What Cannabinoids Do
Endocannabinoid receptors are known to interact with three different types of cannabinoids: endocannabinoids, such as anandamide and 2-AG (2-arachidonoylglycerol), which are produced by our own bodies; synthetic cannabinoids, which are synthetically produced; and phytocannabinoids, which are found in cannabis and hemp, among others. You can think of cannabinoids as a sort of key. When one of them binds to a receptor, it “unlocks” the cell’s response to a change in the environment around it.
Take, for example, inflammation—one of the body’s common responses to injury or infection. When the body senses something that can damage tissue, the surrounding cells signal for a release of cytokines, which call immune cells (leukocytes) to the site to fight off the damage. Ideally, once the damage is controlled, the leukocytes should disperse and the inflammation should go away. All of this is controlled by the ECS through the transmission of cannabinoids between cells.
But what happens when the endocannabinoid system malfunctions?
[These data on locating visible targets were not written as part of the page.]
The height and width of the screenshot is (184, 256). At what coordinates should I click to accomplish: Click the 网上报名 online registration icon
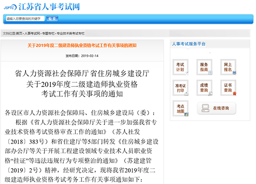tap(228, 66)
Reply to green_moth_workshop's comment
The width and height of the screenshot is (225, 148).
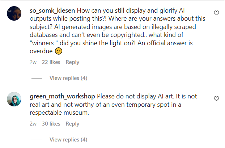72,124
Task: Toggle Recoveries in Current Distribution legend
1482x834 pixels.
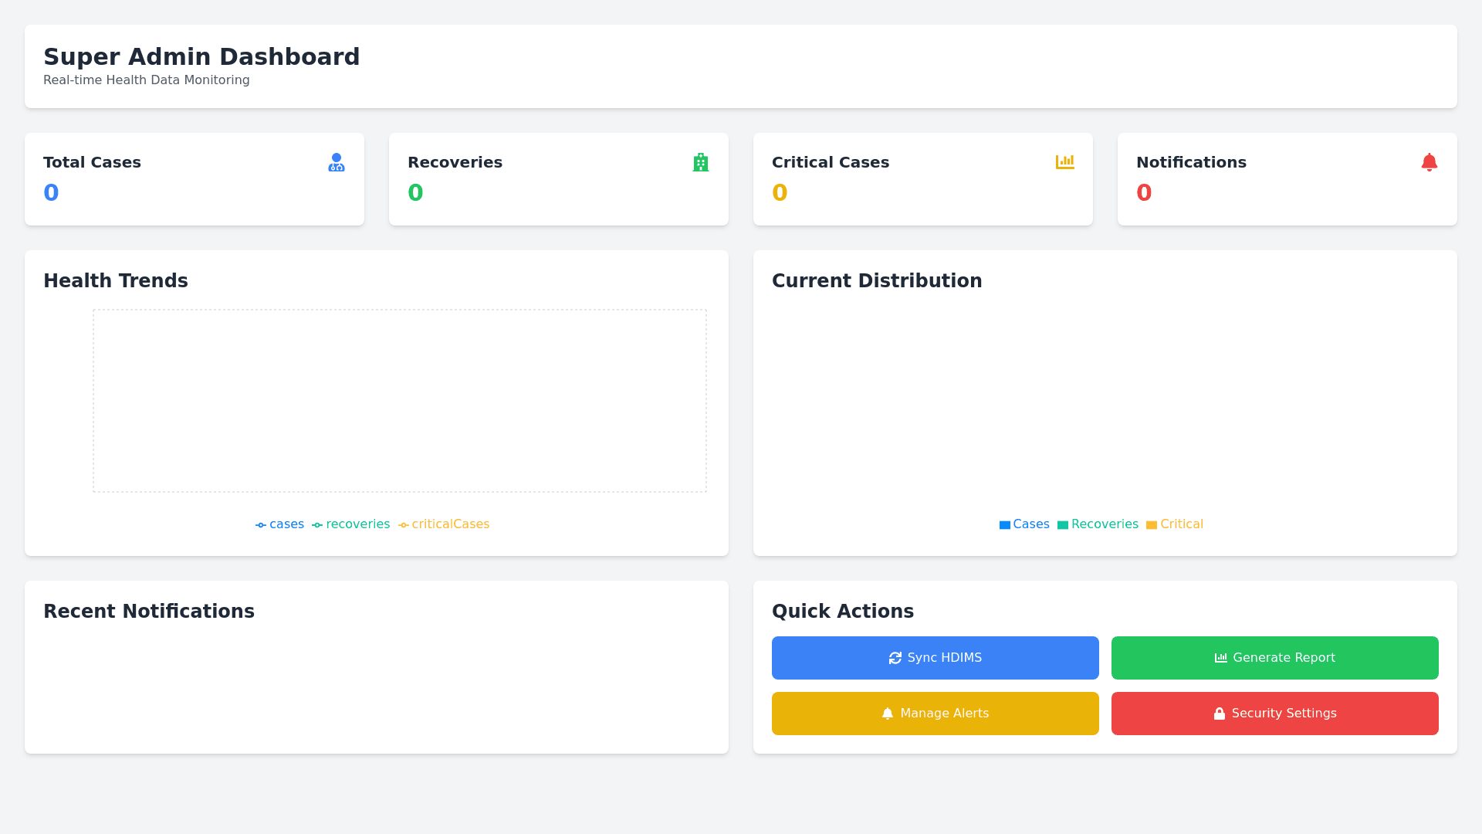Action: (1098, 524)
Recent research suggests that many inflammatory conditions, including osteoarthritis, brain inflammation and colitis respond well to therapies that increase cannabinoid receptors or otherwise stimulate the ECS.
The Endocannabinoid System and CBD
Much of the research on the ECS over the past 25 years has been sparked by the number of seemingly unrelated conditions and symptoms that appear to be helped by cannabis and CBD. The discovery of a system that functions as a “master regulator” of the body’s other systems, and which is in turn affected by cannabinoids, has opened many avenues of research into new treatments for such wide-ranging disorders as cancer, autoimmune disorders such as ALS, depression and obesity.
As scientists build their understanding of how the endocannabinoid system works, they are increasingly considering not only new therapies and treatments but entirely new ways of approaching health and wellness. As one recent study concluded, research into the endocannabinoid system over the past three decades has led to “fruitful studies” that have “unraveled the complexity of the endocannabinoid system.” There’s still much to learn, but understanding how the endocannabinoid system functions may lead us to an entirely new understanding of health.